Required work:
Reproduce verbatim the portion of the Louisiana teacher pension text between "Simply injecting public" and "participating school districts.", inclusive.

Given text:

Figure 2 shows how House Bill 7 will allow for a lower employer rate compared to the status quo. However, these rates, even with the $2 billion applied, will necessarily rise well above current levels if the system were to experience a recession. Maintaining an above-average investment assumption under House Bill 5 and its plan to reallocate the Teachers’ Retirement System of Louisiana’s employer contributions to pay raises will only exasperate TRSL vulnerabilities and likely lead to local employer rates increasing when investments underperform. A good way to visualize that aspect of the legislation is by forecasting the employer contribution rate under underperforming conditions.
Figure 2: The Impact of House Bill 7 on TRSL Employer Contribution Rates
The supplemental payment established in House Bill 7 clearly reduces annual costs in the short term, which policymakers hope to use—through House Bill 5—to increase teacher salaries. The problem with this approach is that any dip in the market will squeeze local school districts and property taxpayers on both the employee and employer sides. When investments underperform, taxpayers will be left 100% financially responsible.
There is no question that an extra $2 billion contribution to a public pension system that is $8.5 billion in debt is going to have an immediate, clear, and positive impact on the health and status of the system. However, policymakers, stakeholders, and taxpayers should be aware of the strategic mistake it will be to not address the systemic issues that created the $8.5 billion TRSL debt and its current sky-high cost.
Figure 3 illustrates how ineffective $2 billion alone will be if TRSL continues to underperform. If the system experiences a single recession in the short- to medium-term, H.B. 7 could increase costs, remove any prospects for a future cost-of-living increase for retirees, and prevent the state and the system from making any meaningful progress on improving the teacher pension’s funding over 30 years.
The Teachers’ Retirement System of Louisiana could realistically be just as underfunded in 2055 as it is today.
Figure 3: TRSL Unfunded Liability (Market Value)
Simply injecting public funds into any of the state’s multi-billion-dollar indebted pension systems alone isn’t a good idea for taxpayers on its own terms unless it actually buys better than slightly less cost for a few years. Rerouting any funds away from servicing a billion-dollar debt will result in the proverbial can being kicked down the road. That’s what the modeling shows as the most likely scenario for TRSL and its participating school districts.
All the most successful state pension reforms in the United States started with fixing the broken pension and then increasing spending to service what is usually every state’s most expensive debt. Successful, sustainable, and resilient pension reform has an order of operations, and Louisiana lawmakers should be aware that H.B. 7 and H.B. 5 do not currently represent the best process to achieve a long-term resolution to the state’s long-term public pension problem.

Excerpted records:
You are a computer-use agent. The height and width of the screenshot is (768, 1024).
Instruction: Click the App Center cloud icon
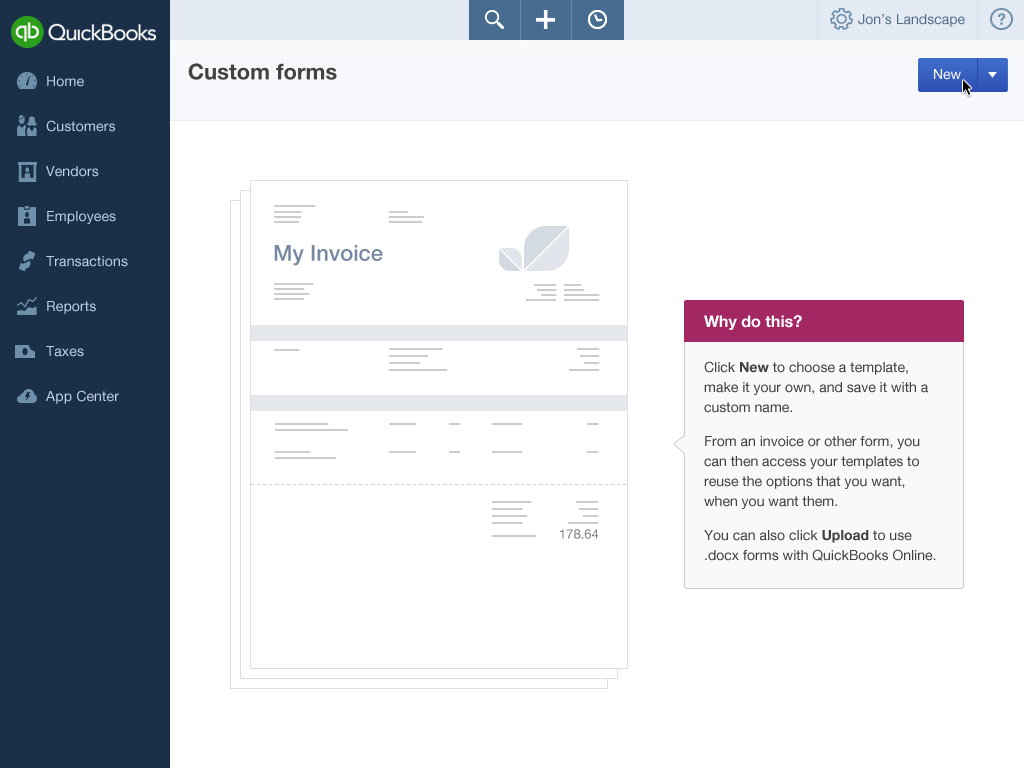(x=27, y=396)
==
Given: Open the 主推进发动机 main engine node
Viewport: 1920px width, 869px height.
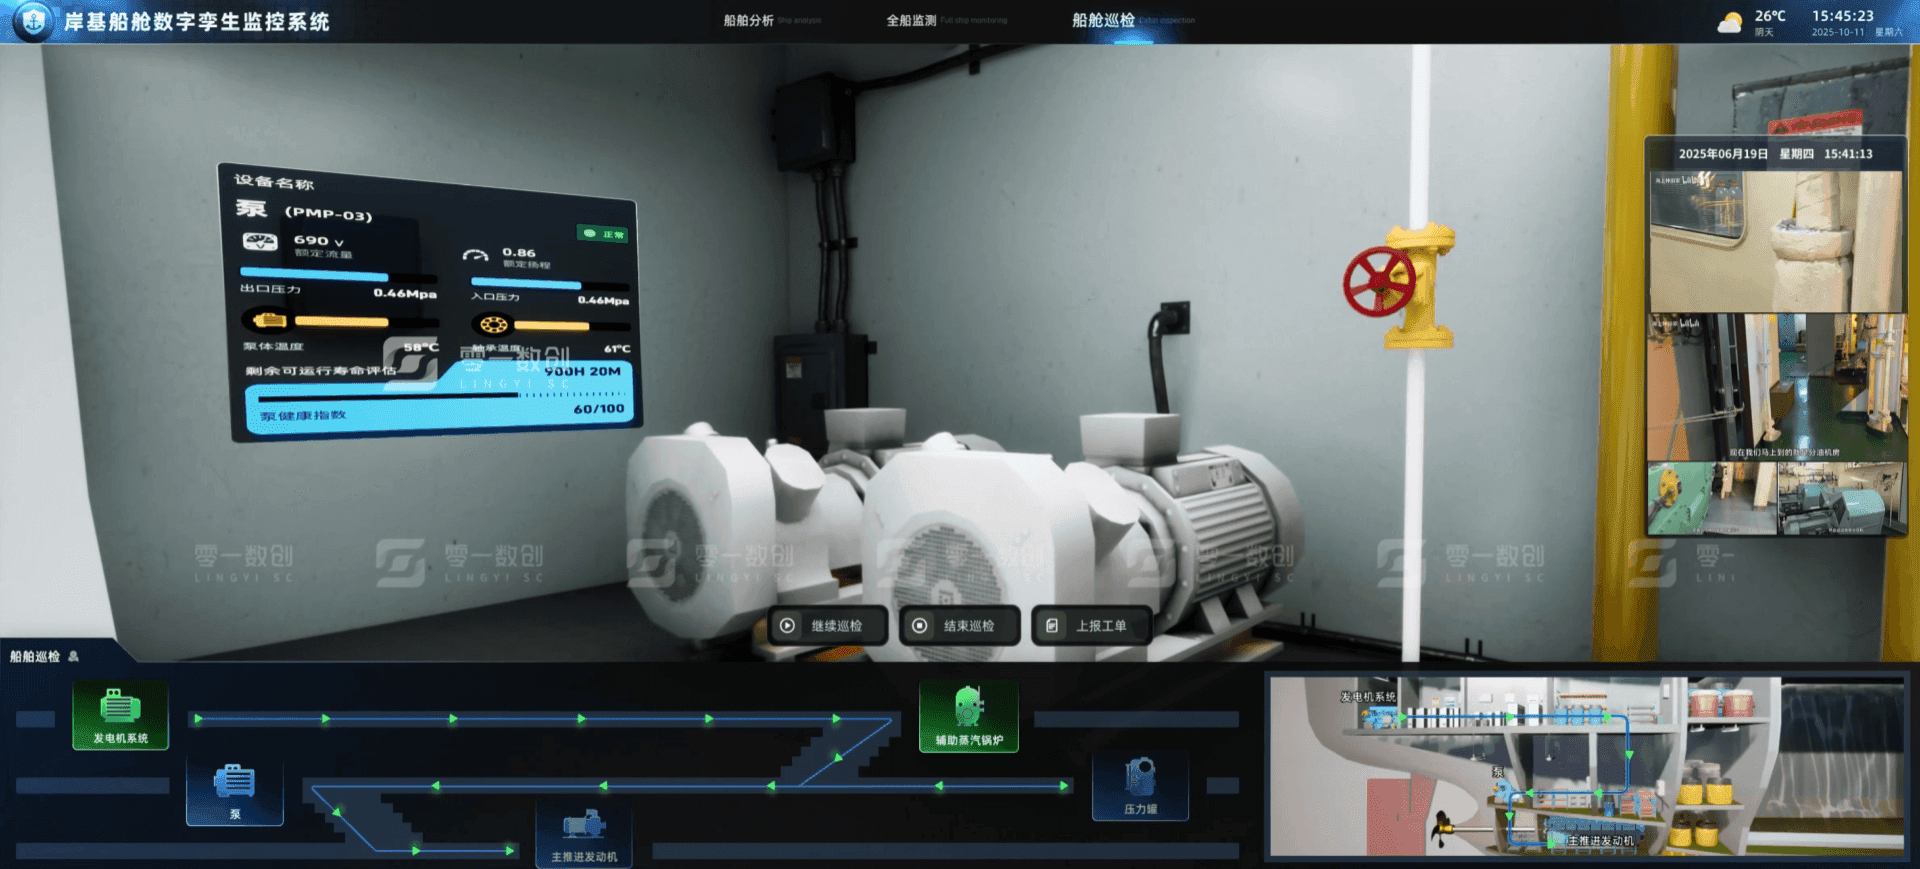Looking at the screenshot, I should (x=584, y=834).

Solved exercise:
Simply injecting public funds into any of the state’s multi-billion-dollar indebted pension systems alone isn’t a good idea for taxpayers on its own terms unless it actually buys better than slightly less cost for a few years. Rerouting any funds away from servicing a billion-dollar debt will result in the proverbial can being kicked down the road. That’s what the modeling shows as the most likely scenario for TRSL and its participating school districts.